◆ DATA TO PROCESS:
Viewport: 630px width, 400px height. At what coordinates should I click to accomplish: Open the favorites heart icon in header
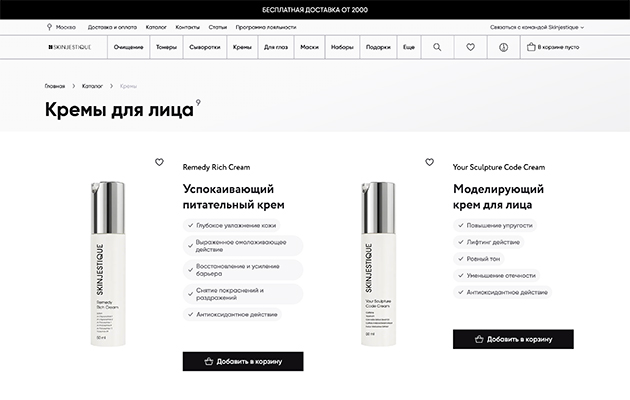[x=470, y=47]
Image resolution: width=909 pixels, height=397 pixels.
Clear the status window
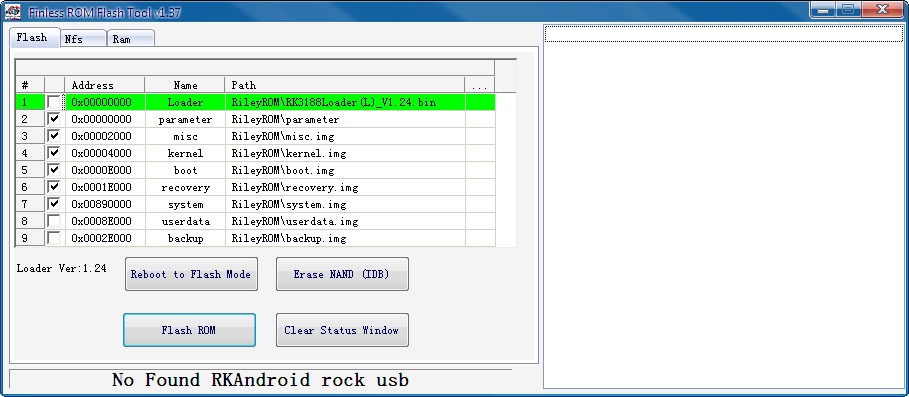tap(342, 330)
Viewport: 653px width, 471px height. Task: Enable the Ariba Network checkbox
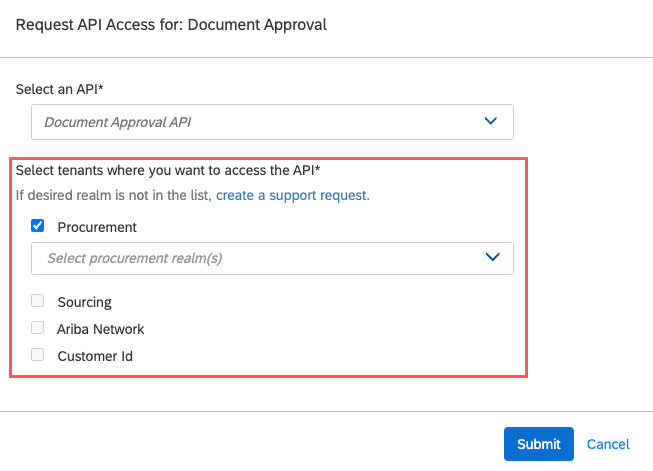(38, 328)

◆ WORK REQUIRED: Every line from the one containing "Clear the status window" through the last line of the records is to be reproduced exactly, with pictures left out and nothing else given.

◆ EXERCISE RESPONSE:
Clear the status window
tap(342, 330)
Viewport: 653px width, 471px height. Task: Enable the Ariba Network checkbox
(38, 328)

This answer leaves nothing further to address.